The Scouts executive now in charge of those files admitted they had never been evaluated or analyzed to help design or determine the effectiveness of a prevention program that is now in place.
“If we’re talking about a 90-year practice, that is phenomenally damning,” said Steven Green, a Willamette University law professor who also holds a doctorate in U.S. constitutional history.
Green said knowledge about a problem and the awareness the problem could continue to result in some type of injury are “at the heart” of any punitive damages case.
“The fact they had these files indicating sexual abuse was going on undermines any argument they had their own standards that were sufficient at the time,” he said.
A number of witnesses testified for the Scouts during the second phase of the trial that they participated in a training and prevention program since at least the late 1980s. None could say why the Scouts had not yet made the “youth protection training” program mandatory.
Under Oregon law, 60 percent of the punitive damages awarded by the jury will go to the state crime victim compensation fund.

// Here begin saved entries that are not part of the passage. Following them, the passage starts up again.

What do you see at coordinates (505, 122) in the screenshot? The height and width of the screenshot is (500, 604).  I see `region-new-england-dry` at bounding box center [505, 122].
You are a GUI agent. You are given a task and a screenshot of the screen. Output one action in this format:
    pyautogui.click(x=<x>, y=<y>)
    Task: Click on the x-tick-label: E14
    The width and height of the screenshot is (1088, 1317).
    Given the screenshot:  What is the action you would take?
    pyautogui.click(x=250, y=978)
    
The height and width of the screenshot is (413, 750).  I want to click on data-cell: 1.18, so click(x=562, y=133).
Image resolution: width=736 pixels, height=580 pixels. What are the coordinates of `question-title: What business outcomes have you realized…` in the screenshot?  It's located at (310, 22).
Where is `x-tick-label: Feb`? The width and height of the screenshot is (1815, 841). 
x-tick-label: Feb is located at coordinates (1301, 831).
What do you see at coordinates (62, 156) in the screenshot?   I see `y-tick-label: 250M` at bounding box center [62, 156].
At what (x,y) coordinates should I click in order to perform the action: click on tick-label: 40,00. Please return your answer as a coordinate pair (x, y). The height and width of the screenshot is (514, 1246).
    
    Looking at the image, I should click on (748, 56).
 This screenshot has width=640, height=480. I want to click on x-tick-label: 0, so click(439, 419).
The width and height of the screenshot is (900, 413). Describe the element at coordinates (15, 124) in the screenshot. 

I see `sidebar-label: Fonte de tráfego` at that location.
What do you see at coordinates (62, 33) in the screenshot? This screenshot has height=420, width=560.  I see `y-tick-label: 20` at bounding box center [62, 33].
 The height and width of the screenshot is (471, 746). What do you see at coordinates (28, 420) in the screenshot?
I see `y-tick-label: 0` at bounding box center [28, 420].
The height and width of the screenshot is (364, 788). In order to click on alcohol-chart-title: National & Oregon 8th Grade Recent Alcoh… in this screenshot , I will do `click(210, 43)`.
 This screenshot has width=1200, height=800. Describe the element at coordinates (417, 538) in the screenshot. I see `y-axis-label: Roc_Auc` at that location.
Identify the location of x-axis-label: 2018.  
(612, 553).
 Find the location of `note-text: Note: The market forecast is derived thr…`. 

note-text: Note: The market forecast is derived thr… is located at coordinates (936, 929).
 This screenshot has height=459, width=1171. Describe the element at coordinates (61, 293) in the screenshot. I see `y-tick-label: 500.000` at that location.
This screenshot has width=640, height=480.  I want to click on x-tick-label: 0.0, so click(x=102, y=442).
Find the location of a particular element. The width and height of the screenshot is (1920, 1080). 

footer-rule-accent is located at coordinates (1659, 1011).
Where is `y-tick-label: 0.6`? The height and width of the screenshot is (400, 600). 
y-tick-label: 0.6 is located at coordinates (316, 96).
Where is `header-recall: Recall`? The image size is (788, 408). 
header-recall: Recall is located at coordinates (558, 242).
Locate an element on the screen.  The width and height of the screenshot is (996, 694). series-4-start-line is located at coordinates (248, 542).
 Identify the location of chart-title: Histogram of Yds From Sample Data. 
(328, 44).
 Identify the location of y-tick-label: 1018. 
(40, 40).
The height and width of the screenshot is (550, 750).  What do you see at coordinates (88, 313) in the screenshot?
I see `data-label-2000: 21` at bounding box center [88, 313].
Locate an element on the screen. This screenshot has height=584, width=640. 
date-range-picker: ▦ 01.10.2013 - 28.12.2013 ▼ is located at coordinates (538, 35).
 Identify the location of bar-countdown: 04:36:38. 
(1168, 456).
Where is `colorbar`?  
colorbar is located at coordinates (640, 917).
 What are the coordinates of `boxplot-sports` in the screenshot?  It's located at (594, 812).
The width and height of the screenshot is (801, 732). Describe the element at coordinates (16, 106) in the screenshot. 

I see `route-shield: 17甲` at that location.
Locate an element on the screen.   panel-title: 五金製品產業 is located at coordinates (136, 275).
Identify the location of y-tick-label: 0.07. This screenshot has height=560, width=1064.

Because the Boy Scouts have settled some lawsuits out of court, it is difficult to say where the total awards imposed by the Portland jury rank with those of the past.
In a 1987 sex abuse case, an Oregon jury awarded more than $4 million to the victim, including $2 million in punitive damages against the Scouts that were thrown out when the case was appealed. A jury in San Bernardino, Calif., awarded $3.75 million to three sex abuse victims in 1991.
Boyle said from 1984 through 1992, the Scouts were sued at least 60 times for alleged sex abuse with settlements and judgments totaling more than $16 million.
Associated Press writers Tim Fought and Abby Haight in Portland contributed to this report.